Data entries
--------------------------------

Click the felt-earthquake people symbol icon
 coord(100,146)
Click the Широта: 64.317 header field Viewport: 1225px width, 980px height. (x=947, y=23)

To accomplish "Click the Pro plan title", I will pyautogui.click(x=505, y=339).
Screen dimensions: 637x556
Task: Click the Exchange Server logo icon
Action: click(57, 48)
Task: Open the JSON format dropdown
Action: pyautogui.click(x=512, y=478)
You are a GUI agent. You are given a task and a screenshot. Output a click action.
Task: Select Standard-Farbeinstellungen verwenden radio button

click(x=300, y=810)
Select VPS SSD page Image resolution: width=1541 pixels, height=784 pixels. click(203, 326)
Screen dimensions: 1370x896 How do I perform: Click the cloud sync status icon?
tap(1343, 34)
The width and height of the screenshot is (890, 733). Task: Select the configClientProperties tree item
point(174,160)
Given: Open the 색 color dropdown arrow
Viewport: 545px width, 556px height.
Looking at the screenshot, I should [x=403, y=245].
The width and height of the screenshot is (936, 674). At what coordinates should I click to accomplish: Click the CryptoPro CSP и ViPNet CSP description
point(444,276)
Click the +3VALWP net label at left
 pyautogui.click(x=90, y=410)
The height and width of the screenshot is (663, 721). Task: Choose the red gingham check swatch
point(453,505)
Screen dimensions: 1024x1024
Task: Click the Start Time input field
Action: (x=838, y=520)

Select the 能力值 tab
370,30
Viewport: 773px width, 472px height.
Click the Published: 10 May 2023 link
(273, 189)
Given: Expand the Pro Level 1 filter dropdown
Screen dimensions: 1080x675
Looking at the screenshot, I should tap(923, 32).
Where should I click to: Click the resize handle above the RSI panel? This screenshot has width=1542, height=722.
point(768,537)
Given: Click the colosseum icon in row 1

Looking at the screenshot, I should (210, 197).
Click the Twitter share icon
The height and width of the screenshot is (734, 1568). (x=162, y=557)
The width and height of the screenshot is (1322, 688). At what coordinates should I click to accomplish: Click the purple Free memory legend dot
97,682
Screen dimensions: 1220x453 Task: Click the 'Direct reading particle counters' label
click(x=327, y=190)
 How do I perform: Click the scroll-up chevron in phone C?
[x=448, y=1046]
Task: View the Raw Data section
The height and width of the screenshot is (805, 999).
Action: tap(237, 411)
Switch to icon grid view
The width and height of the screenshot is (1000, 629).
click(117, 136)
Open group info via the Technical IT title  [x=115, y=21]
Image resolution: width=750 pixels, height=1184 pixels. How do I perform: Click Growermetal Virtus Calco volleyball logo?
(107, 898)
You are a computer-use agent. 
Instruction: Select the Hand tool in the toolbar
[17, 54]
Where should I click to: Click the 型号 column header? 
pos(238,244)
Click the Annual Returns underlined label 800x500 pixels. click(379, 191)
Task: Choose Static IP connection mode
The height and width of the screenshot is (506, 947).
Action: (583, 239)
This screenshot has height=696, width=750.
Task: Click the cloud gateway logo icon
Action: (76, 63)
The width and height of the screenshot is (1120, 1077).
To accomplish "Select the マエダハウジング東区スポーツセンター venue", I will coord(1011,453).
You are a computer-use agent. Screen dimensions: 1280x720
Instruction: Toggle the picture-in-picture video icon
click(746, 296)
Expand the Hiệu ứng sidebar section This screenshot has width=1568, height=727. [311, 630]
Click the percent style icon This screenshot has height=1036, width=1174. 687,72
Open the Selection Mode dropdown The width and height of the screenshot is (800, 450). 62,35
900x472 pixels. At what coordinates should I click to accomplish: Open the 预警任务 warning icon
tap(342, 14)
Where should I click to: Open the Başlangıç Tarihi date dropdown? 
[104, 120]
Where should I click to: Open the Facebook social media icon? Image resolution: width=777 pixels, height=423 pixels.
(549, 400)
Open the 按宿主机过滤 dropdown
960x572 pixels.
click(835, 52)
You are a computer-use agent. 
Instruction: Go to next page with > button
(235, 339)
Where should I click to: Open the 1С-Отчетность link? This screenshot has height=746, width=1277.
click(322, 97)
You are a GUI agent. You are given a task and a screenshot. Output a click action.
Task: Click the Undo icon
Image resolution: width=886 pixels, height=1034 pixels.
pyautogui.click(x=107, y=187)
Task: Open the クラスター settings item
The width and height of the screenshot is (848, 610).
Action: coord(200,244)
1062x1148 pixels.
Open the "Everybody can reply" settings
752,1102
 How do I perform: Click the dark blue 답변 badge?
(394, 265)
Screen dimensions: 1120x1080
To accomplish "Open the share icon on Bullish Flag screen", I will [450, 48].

--------------------------------

**WORK ITEM:**
The lines to copy are those above that contain "section".

**REPLY TO THE EXERCISE:**
Task: View the Raw Data section
Expand the Hiệu ứng sidebar section This screenshot has width=1568, height=727. [311, 630]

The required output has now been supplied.